Re: Status of support for 4KB disk sectors

2011-07-20 Thread perryh
Jeremy Chadwick free...@jdc.parodius.com wrote:

 On Wed, Jul 20, 2011 at 02:39:28AM -0700, per...@pluto.rain.com wrote:
  IIRC, Plextor (and maybe some others) had a switch to select 512 or
  2048 as the default transfer size, precisely so that they could be
  used as boot devices with systems that supported only 512.

 I don't think Plextor was around back then; they used to be called
 TEXEL back in the early 90s.  The only Sun SCSI CD drives I saw
 were external and caddy-based, so I mentally correlate them with
 NEC.  Back then I wasn't looking at brands as much as I do today,
 though.

I still have a non-Sun 512-2048 drive; turns out it is a (caddy-
based) Hitachi CDR-1750S rather than a Plextor.  So much for
remembering all the details from late in the Sun-3 era.  (Plextor
still rings a bell WRT the 512-2048 switch though; maybe some of
the early Plextor drives also provided one.)

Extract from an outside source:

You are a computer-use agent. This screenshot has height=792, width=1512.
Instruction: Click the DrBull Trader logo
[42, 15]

Chuck Swiger cswi...@mac.com wrote:

 Come to think of it, I do remember that switch, yes.

 Do you happen to know whether this limitation was part of the Sun
 hardware, or of SunOS?  CMU had a lot of Sun3 machines and NeXT
 clusters, so I ended up mixing NeXT CD-ROM and the Canon? magneto-
 optical drives with Sun H/W, and vice versa.

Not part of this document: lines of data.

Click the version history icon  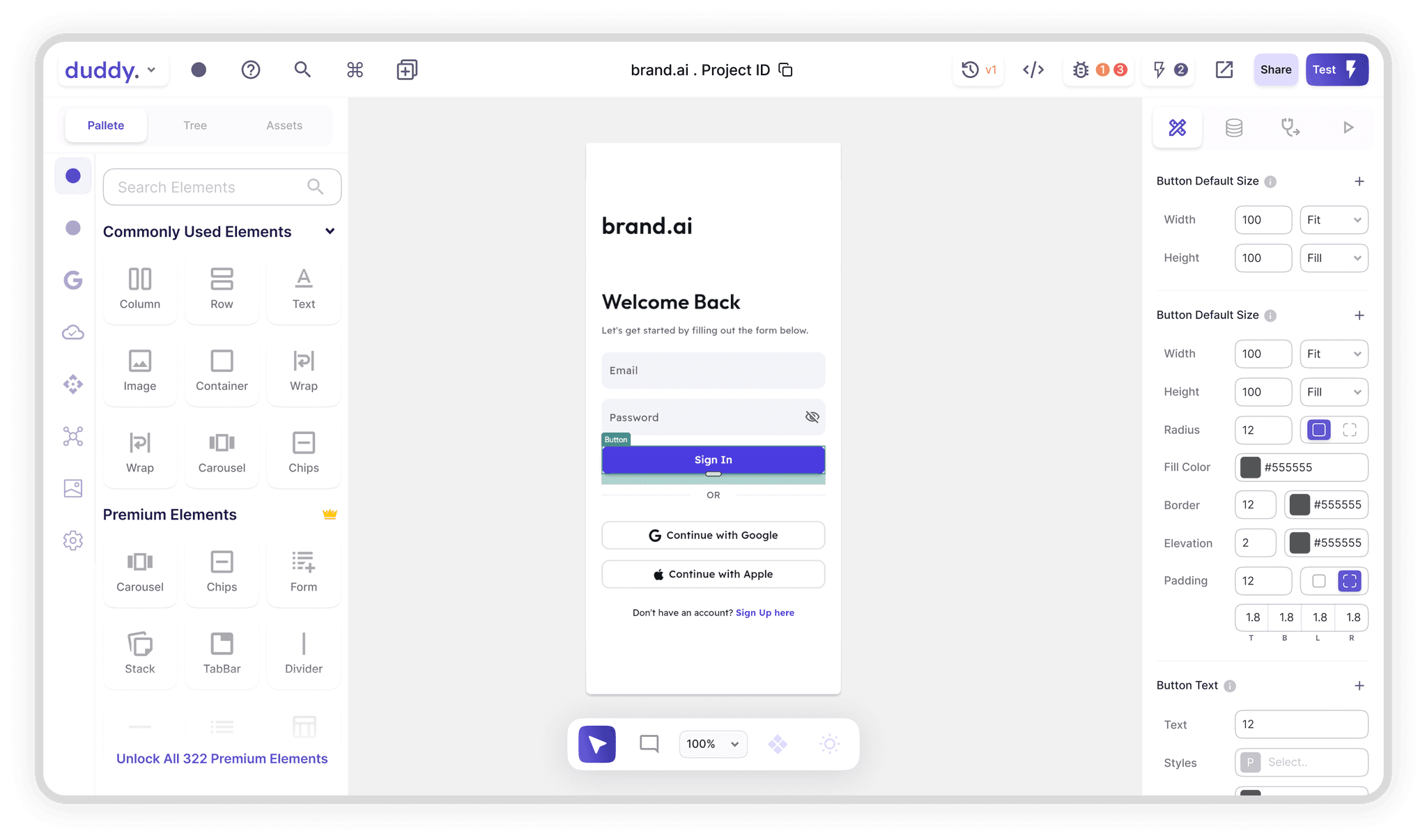(x=969, y=70)
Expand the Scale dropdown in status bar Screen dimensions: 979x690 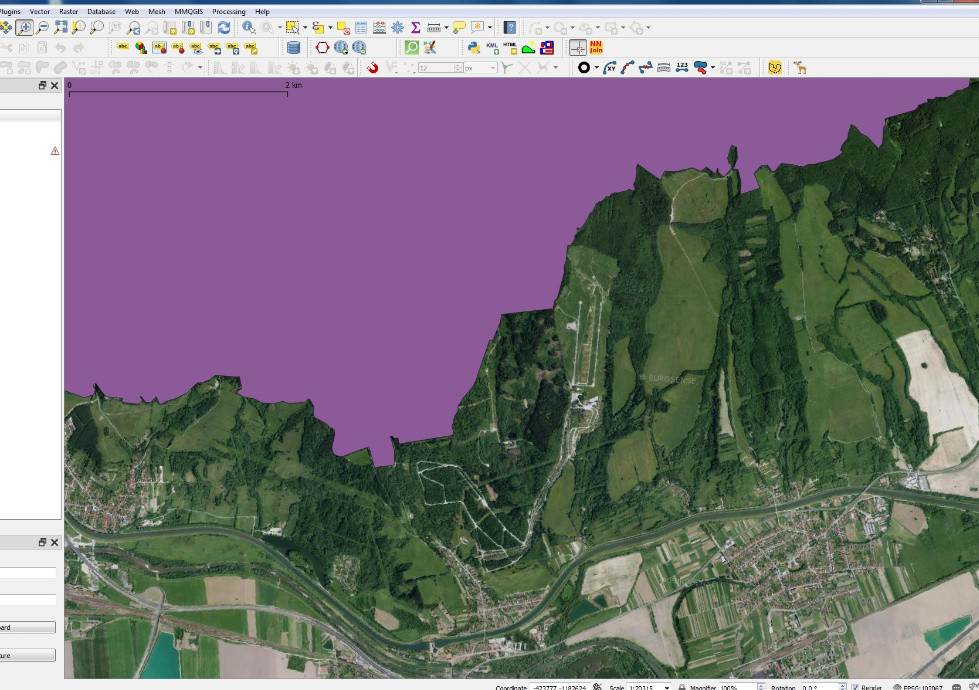(x=667, y=687)
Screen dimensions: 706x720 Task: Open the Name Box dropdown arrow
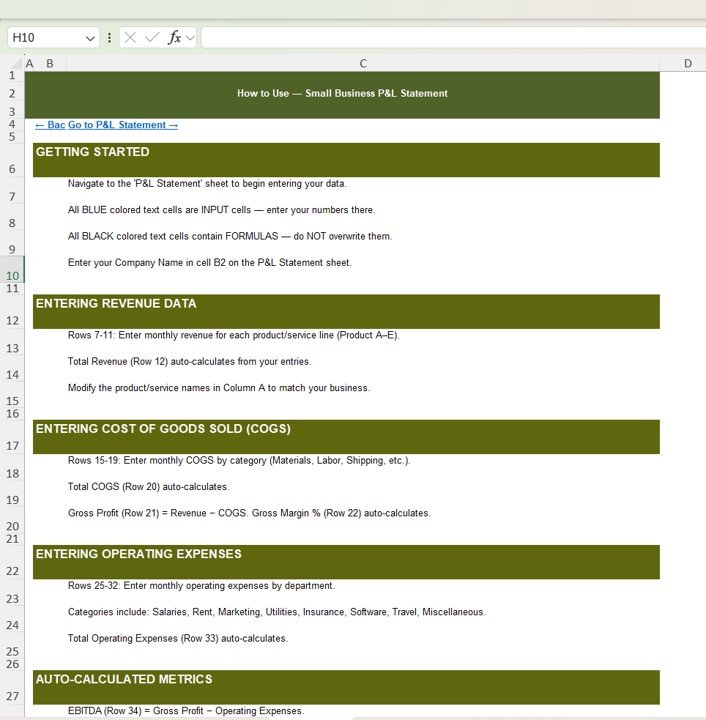90,37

Dunno if there were any hardware limitations, but most Sun-3
_bootroms_ predated CDROM support and thus could boot from a
CD only by being fooled into believing it was a normal MFM or
ESDI hard drive connected via an Adaptec ACB-4000 (SCSI-MFM)
or Emulex MD21 (SCSI-ESDI) bridge controller.  Remember those?

This only worked if the CD drive's transfer size matched the
expected hard drive sector size.  I think the SunOS sr driver took
the path of least resistance and issued an explicit set transfer
size 512 before trying to access the drive, thus enabling off-brand
CD drives to work with the OS without running into any limitations
that might have existed in either the hardware or the lower-level
SCSI drivers, but that only worked after the OS had been booted :)

 SunOS wasn't the only O/S which was run on a m68k Sun box.  ;-)

I'm aware of a NetBSD port that may still exist even today.  Others?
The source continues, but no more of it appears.